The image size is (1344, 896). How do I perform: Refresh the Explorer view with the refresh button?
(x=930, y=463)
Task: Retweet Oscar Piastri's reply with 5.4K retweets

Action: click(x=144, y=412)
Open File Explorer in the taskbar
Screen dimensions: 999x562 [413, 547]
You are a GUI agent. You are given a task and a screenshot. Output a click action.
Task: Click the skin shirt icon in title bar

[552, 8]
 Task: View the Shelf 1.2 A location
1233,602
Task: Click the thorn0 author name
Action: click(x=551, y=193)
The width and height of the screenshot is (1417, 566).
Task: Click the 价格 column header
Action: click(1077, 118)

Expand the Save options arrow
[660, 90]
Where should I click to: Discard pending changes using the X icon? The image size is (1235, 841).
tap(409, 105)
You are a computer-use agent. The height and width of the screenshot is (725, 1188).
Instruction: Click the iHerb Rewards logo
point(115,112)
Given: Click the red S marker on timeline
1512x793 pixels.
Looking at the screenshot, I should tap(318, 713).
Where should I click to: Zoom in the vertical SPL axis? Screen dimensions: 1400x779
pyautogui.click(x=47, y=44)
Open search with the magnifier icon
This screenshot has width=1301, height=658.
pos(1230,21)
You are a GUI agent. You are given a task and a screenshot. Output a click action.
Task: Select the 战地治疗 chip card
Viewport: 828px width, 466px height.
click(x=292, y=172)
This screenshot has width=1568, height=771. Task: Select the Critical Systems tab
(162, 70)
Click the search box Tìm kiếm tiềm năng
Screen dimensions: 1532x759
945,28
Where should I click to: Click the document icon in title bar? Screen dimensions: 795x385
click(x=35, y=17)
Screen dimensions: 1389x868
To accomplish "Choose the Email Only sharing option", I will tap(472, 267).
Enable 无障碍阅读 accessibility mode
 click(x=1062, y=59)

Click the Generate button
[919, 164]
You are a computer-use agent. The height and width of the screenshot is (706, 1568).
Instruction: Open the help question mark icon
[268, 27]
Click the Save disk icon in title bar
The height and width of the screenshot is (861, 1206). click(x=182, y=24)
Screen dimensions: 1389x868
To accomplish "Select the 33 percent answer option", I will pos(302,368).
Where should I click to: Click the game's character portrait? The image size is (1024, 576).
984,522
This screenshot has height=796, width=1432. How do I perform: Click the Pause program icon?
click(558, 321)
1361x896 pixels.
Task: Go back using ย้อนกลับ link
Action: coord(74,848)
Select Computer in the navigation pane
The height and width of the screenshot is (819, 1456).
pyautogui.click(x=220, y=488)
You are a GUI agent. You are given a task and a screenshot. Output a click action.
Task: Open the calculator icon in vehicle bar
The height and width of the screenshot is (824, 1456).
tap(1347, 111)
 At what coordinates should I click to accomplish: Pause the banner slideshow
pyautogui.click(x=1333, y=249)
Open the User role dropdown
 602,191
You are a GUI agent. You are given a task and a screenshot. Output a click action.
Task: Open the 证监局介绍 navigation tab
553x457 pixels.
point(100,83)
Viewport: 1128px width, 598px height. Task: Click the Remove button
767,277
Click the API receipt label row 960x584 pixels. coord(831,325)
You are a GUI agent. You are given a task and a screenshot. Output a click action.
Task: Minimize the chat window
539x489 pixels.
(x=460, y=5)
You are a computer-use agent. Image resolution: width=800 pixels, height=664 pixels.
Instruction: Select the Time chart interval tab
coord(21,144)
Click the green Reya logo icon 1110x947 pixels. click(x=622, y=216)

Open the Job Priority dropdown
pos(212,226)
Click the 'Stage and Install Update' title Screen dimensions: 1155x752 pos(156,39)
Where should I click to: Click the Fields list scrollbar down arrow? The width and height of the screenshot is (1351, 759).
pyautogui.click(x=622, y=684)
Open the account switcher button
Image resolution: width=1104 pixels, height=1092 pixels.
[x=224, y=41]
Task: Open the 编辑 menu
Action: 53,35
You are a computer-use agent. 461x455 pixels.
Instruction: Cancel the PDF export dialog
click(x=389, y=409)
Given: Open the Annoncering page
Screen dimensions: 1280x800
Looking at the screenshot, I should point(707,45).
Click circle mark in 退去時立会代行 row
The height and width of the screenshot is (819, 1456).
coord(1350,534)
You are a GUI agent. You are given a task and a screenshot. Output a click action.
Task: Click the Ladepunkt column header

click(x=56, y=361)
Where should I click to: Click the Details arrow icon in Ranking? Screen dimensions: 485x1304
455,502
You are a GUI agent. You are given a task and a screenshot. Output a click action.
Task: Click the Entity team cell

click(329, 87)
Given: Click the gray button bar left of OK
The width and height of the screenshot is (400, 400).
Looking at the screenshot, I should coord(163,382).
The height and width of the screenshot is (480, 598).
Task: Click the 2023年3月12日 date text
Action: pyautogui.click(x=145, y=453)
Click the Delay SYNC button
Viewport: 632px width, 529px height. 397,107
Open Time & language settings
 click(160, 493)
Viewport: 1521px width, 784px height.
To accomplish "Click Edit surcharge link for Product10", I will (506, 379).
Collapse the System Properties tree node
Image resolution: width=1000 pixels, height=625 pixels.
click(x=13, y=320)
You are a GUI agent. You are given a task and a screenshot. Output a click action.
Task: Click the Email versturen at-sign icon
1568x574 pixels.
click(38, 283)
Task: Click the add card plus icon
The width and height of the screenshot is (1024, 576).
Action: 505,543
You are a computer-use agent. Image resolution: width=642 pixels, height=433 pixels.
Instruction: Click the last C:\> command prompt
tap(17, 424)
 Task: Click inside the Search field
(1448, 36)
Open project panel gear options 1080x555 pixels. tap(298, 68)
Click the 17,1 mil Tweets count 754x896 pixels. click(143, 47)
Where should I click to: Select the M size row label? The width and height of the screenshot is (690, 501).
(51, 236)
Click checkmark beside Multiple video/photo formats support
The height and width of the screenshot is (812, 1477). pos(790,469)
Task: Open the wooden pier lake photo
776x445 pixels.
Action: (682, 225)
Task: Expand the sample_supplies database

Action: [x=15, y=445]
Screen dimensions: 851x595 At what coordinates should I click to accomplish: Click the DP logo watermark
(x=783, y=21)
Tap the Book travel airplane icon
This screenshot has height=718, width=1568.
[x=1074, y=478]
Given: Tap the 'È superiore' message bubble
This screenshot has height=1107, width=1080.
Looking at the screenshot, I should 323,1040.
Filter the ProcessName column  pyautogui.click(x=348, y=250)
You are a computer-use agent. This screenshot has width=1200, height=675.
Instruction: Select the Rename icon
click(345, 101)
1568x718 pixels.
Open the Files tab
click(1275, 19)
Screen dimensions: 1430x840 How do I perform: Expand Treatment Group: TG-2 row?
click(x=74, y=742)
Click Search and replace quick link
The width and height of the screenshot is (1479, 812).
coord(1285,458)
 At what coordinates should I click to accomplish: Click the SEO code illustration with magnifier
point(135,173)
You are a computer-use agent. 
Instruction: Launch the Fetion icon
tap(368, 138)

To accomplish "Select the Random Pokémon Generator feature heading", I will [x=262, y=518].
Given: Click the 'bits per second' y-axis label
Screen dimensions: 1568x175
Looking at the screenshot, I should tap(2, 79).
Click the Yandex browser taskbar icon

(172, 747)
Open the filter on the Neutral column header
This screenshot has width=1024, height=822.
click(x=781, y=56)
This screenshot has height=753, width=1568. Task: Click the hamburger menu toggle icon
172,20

━━━

## Challenge:
Please convert everything from the start of the entries down to the line containing "Screen dimensions: 999x562 [413, 547]" into a numbered list, leaving out any blank lines.

## Expected answer:
1. The image size is (1344, 896). How do I perform: Refresh the Explorer view with the refresh button?
2. (x=930, y=463)
3. Task: Retweet Oscar Piastri's reply with 5.4K retweets
4. Action: click(x=144, y=412)
5. Open File Explorer in the taskbar
6. Screen dimensions: 999x562 [413, 547]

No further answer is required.